Meatballs. I cannot say it without giggling. Yes, yes, I know. But come on!! Anyway, I had a heap of mince to use up and seeing I’d never made meatballs (hee hee) before, I thought this was the perfect opportunity. This recipe comes from the gorgeous book Urban Cook by Mark Jensen and is about cooking and eating for a sustainable future, which is of utmost importance.
Ingredients
- 2 1/2 tablespoons olive oil
- 500g onions, finely chopped
- 3 garlic cloves, finely chopped
- 1kg beef mince
- 1/2 bunch parsley, finely chopped
- 1 teaspoon ground cumin
- 1/2 teaspoon ground ginger
- 1 teaspoon ground allspice
- 2 teaspoons smoked paprika
- 2 teaspoons salt
- 1 egg
- olive oil, for frying
Method
- Place a large deep-sided frying pan over mediu heat. Add the olive oil, the onion and garlic to the pan and cook gently, stirring occasionally until the onions are nicely caramelised. Pour into a large bowl and cool completely.

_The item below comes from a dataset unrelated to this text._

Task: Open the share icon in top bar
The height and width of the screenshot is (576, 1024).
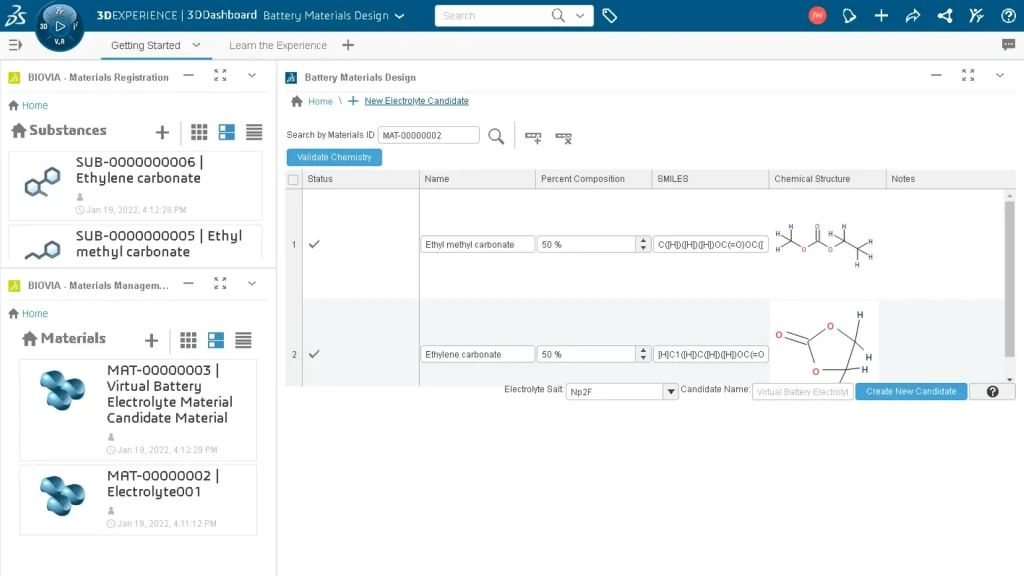Action: [912, 16]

- Add the beef, herbs, apices, salt and egg to the bowl and mix well to combine. Lightly wet your hands with water and roll the mince mixture into balls. I chose to shape them into ping pong balls, as I felt this was a nice size and easy to cook.
- Pan-fry the meatballs in batches in a large frying pan for about 10-15 minutes, or until cooked through, turning occasionally.
I served them with a tomato sauce (see recipe below) and spaghetti. They are very tasty and the spices give them an edge you wouldn’t expect from a traditional spaghetti and meatball style meatball. This is a perfect thing to pack for lunch on a busy day as it is really filling and transports easily.
Tomato Sauce
Ingredients
- 2 tablespoons olive oil
- 1 onion, finely chopped
- 2 cloves garlic, crushed
- 800ml of crushed tomatoes
- sugar (to sweeten if desired)
Method
- Heat the olive oil in a frying pan over medium heat and fry the onions for 5 minutes until soft and translucent, then add the garlic and cook for 2 minutes. Stir through the tomato, bring to the boil, then reduce heat and set aside until needed.